A world without the Internet is inconceivable and against a background of relentless growth, it continues to change and evolve. Clement reports on Statista that as at April 2020 the worldwide digital population reached 4.57 billion active Internet users with China, India, and the United States ranking as the most active users (Clement, Statista).
As a fundamental pillar of the information society, the Internet has a global online penetration rate of 59 percent. Northern Europe ranks first with a 95 percent Internet penetration rate among their population (Clement, Statista).
With these noteworthy Internet access rates, more and more users are switching to broadband connections. While Internet access can take many forms – from shared dial-up access in an Internet café to ultra-fast fibre-to-the-home broadband connections – the advantage of broadband is providing always-on access with massively increasing amounts of bandwidth.
Corresponding with the growing Internet adoption is traffic per connection due to the adoption of relatively data-heavy Internet applications such as audio and video streaming and increased adoption of devices, such as smartphones. Thus, users are increasingly demanding more access due to more intense data usage.
What is Next-generation Access (NGA)?
Next-generation access (NGA) includes new or upgraded access networks that will allow substantial improvements in broadband speeds and quality of service. It involves several technologies including cable, fixed wireless and mobile, but is most often used to refer to networks using fibre optic technology.

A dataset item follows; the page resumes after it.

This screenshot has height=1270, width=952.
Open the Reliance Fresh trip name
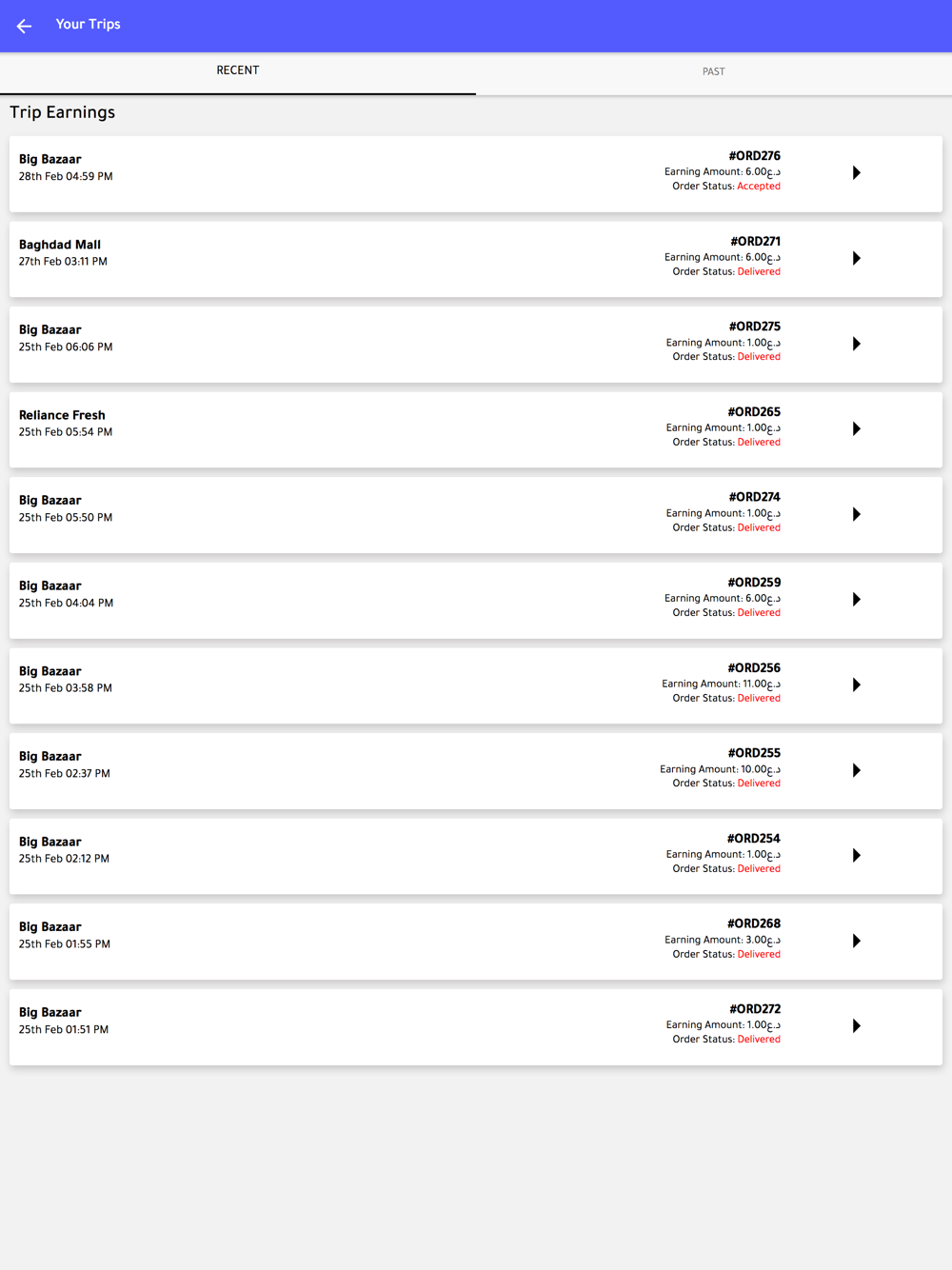[x=62, y=415]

NGA is thus a premium networking service providing higher bandwidth as compared to traditional access options. Next-generation Networks (NGNs) rely on fibre optic cables and wireless connectivity options along with copper wires to enhance bandwidth. The result is more sustainable download speed than traditional network service providers reaching 100mbps and above. NGNs is an upgrade to the core or ‘backbone’ part of the network. It refers to a converged network that can carry both voice and data over the same network enabling advanced services such as VoIP, multimedia applications and home management via the Internet of Things (IoT).
Drivers of NGA
The increased popularity of High Definition (HD) screens and projectors and high definition media content are key drivers of the next-generation access market. The online streaming of television and web series in high definition increases the need for higher bandwidth. This adoption of high definition screens has resulted in the demand for Fibre to the Home (FTTH) high speed Internet connectivity. FTTH providers provide fibre optic network till the end user, facilitating high bandwidth. It is often recommended for estates and sectional title complexes since it can transfer huge volumes of data at very fast speeds.